Ankara (AA)- CHP, "Ergenekon" soruşturması kapsamında tutuklanan, tahliyesinin ardından hayatını kaybeden Kuddusi Okkır'ın, tutukluk sürecinde yaşananların incelenmesi ve ölümünde sorumluluğu bulunanların belirlenmesi için Meclis Araştırması açılmasını istedi.
CHP Grup Başkanvekili Kemal Anadol, kendisinin ve diğer grup başkanvekilleri Kemal Kılıçdaroğlu, Hakkı Suha Okay'ın imzasıyla TBMM Başkanlığına sunulan araştırma önergesiyle ilgili TBMM'de basın toplantısı düzenledi.
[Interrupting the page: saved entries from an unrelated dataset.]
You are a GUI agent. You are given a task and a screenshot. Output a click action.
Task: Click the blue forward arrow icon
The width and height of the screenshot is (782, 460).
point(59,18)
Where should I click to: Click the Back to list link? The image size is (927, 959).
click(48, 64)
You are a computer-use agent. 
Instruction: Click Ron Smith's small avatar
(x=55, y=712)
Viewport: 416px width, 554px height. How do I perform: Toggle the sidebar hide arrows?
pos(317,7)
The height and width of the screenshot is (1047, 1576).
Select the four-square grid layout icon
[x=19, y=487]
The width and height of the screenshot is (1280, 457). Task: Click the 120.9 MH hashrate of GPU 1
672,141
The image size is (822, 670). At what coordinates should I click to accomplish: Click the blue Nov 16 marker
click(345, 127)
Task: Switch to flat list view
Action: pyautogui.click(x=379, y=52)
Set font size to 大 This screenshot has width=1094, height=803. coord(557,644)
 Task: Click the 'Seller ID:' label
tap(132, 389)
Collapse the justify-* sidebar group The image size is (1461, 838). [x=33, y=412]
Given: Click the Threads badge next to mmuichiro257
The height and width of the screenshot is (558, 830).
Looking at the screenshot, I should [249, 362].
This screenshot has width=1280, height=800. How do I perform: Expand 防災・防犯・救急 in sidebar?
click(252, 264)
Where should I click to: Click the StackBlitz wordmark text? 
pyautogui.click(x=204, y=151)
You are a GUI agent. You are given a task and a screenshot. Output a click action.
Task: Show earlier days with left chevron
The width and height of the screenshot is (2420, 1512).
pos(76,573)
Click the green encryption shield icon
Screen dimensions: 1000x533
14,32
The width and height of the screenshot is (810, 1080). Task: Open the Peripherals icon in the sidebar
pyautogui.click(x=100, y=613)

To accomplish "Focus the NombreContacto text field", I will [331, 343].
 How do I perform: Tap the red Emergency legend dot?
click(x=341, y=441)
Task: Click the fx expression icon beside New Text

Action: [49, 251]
Çok ağır bir insan hakkı ihlaliyle karşı karşıya olduklarını ifade eden Anadol, insan hakları ihlallerine karşı çıkanların, "darbecilere sahip çıkmakla" suçlandığını söyledi. Anadol, tersine McCartizm anlayışının, topluma egemen kılınmak istendiğini ifade ederek, "Eğer darbelere karşı çıkmak, bir yarış konusu olacaksa, bu yarışta 12 Martta, 12 Eylülde somut şekilde mücadele eden insanlarla ne Recep Tayyip Erdoğan ne de hempaları (omuzdaşları) yarışamaz, yarışta başarı sağlayamazlar" dedi.
"İçeride ve dışarıda demokrasi havarisi kesilenlerin, ağır insan hakları ihlalleri yaşanırken, başlarını çevirmelerinin ibret verici" olduğunu belirten Anadol, Okkır olayına, Cem Özdemir, Olli Rehn ve Lagendijk'in ne dediğini merak ettiğini söyledi. Anadol, "ortada iddianame yok, bu ithamı kaldıramam" diyerek, cezaevinde intihar eden Yüzüncü Yıl Üniversitesi Genel Sekreter Yardımcısı Enver Arpalı ile Kuddusi Okkır'ı özdeşleştirdiğini dile getirdi.
Okkır'ın dramının 21. yüzyılda Türkiye demokrasisinin içinde bulunduğu dram olduğunu savunan Anadol, bunu, "yüzkarası" bir durum olarak nitelendirdi.
-"KORKU DUVARI"-
CHP Grup Başkanvekillerince TBMM Başkanlığına sunulan araştırma önergesinin gerekçesinde, hangi suçla suçlandığını bile bilmeyen bir kişinin, tutukluluk sürecinin, infaz edilen bir cezaya dönüşmesinin, en temel insan hakkı olan yaşam hakkının ihlali olduğu belirtildi. Okkır'ın yaşamını yitirmesiyle sonuçlanan süreçte, Avrupa İnsan Hakları Sözleşmesinin yaşam hakkı, özgürlük ve güven hakkı ve adil yargılanma hakkının da içinde bulunduğu maddelerinin ihlal edildiği belirtilen gerekçede, şu görüşlere yer verildi:
"Gizli olması gereken hazırlık soruşturmasının, siyasi iktidar yandaşı yayın organlarına servis yapılmasından dolayı, Okkır yargılanmadan toplum karşısında suçlu konumuna taşınmış, savunma hakkını kullanamadan yaşamını yitirmiştir. Aynı soruşturmada tutuklu bulunan Ayşe Asuman Özdemir'in de benzer insan hakları ihlallerine maruz kaldığına ilişkin ailesi ve İstanbul Barosu tarafından yapılan uyanlara kayıtsız kalınması, Ergenekon soruşturması kapsamında nasıl bir korku duvarı örüldüğünü ortaya koymaktadır."